If you’ve spent any time around flashlight forums, you should be no stranger to Sofirn. They’ve been around for several years and have released many nice lights at very affordable prices. In addition to being known for their wallet-friendly flashlights, Sofirn is renowned for their community projects they’ve produced alongside members of the BLF community. These projects have ranged from the diminutive C01 and C01S to the large and powerful Q8 and SP36 soda-can style lights.

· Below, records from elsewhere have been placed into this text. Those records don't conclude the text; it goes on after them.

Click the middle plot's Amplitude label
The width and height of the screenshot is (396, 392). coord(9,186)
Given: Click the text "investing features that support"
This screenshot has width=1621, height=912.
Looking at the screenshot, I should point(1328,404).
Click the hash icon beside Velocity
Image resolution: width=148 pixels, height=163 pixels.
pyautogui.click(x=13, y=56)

Sofirn has recently released a new model called the IF22A alongside a sister model called the IF22. The IF22A, which I’ll be reviewing, utilizes a large smooth TIR while the IF22 is reflector based. The IF22A is a uniquely designed 21700 light with a simple UI.

Package quality.

The Sofirn IF22A arrived in a very Sofirn-looking package, typical of their non-tube lights. It’s a brown cardboard box with bold “Sofirn” lettering across the top. Nestled inside the foam-lined box was:

  • Sofirn IF22A
  • Battery (inside the light)
  • 18650 adapter
  • USB-A to USB-C cable
  • Spare o-rings
  • Lanyard
  • Manual


Flashlight in use

Being a 21700-based light, the tube sits very comfortably in the hand. The IF22A is fairly smooth but there’s enough machining going on to keep it from being slippery. While the battery tube is knurled, the tailcap has a block design to aid in tailcap removal. This block design is carried through to the head of the light, just below the heat sink fins.

As mentioned in the intro, the overall aesthetic of the Sofirn IF22A is pretty unique. There’s the streamlined body tube and tailcap, but the transition to the head of the flashlight is steep – there’s a pretty dramatic slope leading up to the bezel area.  Overall, a bit unusual but not off-putting… just different.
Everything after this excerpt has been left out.